Ten Thousand Days

Brave Words

April 16, 2020

Photo: Armand Koury

Day 2062 – Day 2070

A few weeks ago, I entered a literary writing contest.  It was the first piece of writing that I’ve submitted to a contest or, well, anything, since the Modern-Day Monsters playwright’s competition that devastated me with reader’s comments that questioned my mental health.  The reader didn’t seem to consider that a play is not always written in a straight-ahead manner.  Dark comedies are usually pretty dark because the envelope has to be pushed to the edge of comfort to make an audience laugh.

I procrastinated.  I knew that there was a deadline looming but I procrastinated.  I was just editing an old piece of writing, I reasoned.  How difficult could it be?  And then, it was the day of the deadline and I had not even looked at the old piece.  A friend used it to teach creative non -fiction at a University level, so it must have been fairly reasonably written.  Unless, I panicked, it had been chosen as an example of what NOT to do when writing non-fiction.

The self-doubt didn’t stop there.  This was, after all, the top literary contest in Canada.  The expectation was that works would be ‘literary.’  I took my piece and pimped it up, adding metaphor and imagery that had been lacking in the original.  I cringe now, thinking of how I may have ruined a sparse piece of writing with hackneyed metaphors just to be more of what I perceive to be ‘literary.’  I’m not a fan, but Hemingway did a pretty good job with writing that was sparse.

A couple of weeks later, another friend was running a writer’s workshop that used lines of poetry as a kickoff for timed writing.  We had to read our works to the rest of the group and I felt a little nervous to share with all these women I did not know.  I had written bravely, from the gut, and it was not comfortable for me to lay out my innards for all to see and then recoil them back when I was done, without the benefit of feedback.  I didn’t like that, and I’m not sure what to make of that.  I think I would prefer to either workshop a piece or write bravely and keep it for myself.  Exhibitionism of one’s soul without validation of being ‘seen and heard’ just seemed to push all kinds of buttons on old childhood wounds.  I can be grateful for the takeaway that I have some work to do around my ego and my writing.

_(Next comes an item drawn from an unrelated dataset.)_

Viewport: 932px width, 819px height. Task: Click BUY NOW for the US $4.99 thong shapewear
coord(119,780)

I don’t like the way I pimped up my old piece.  Maybe I’m not a literary writer.  And maybe that’s okay.  I’d like to think that what I am is a brave writer who writes brave words and if even one reader is moved by my writing, then I have done my job.  We have made a connection, through time and space, that is meaningful.  Literary or not, that is art.

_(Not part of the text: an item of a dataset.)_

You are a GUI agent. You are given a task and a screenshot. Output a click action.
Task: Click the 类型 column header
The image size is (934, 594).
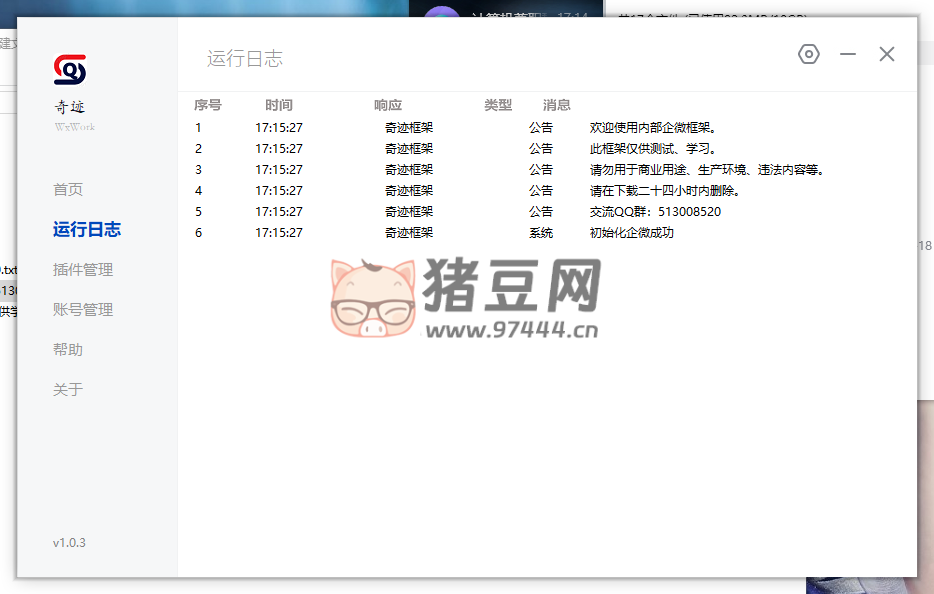click(x=498, y=105)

I’m finding myself in a place in life, or maybe just in this weird global pause where untrue words and frivolous use of my talent does not sit well with me.  I try not to get too heavy on my YouTube channel, but I have some pretty heavy things I want to address.  Maybe that’s just me.  Nobody ever called me shallow.

This week I reached out to someone with  an email that, were I to receive it, would feel pretty intense.  I wondered why I was writing it and there were really two reasons.  Firstly, in the writing, a small miracle was worked in my heart and something with which I have struggled just seemed to lay itself out in perfect clarity for me.  And, in laying that out, I have said the most important things one person can say to another.  It wasn’t a love letter in the traditional billet-doux fashion, but it was a letter that was filled with love.  It could have been shorter, but it could have been longer, too.  What needed to be said has been said, and what it does in the heart of the receiver is out of my hands.  They were brave words.

I’m grateful for this gift I have to put one word in front of the other.  I’ve always known that it is probably my mightiest tool if I choose to use brave words to convey something that is truth.  Is there absolute truth?  I don’t know, but I do believe so.  I also think we all know when someone is communicating from a place of truth, and I’m grateful for those moments when I can do so.  I’m also grateful that a good portion of what I write hits that chord.

I think that in days to come we will all be called to bear witness to the truth.  I am grateful that I have several people in my life who I believe will stand alongside me and utter brave words to a world that has fallen deaf.

I’ve been sick for most of this month of quarantine and I wish I had another month to use each day to do the things that are meaningful and that matter.  I don’t know what will come but this pause has affirmed that there is purpose in this gift of words that has been given to me.

I wonder how others have been re-evaluating their lives, under lockdown.

Photo: Deva Darshan

For what are you most grateful, today?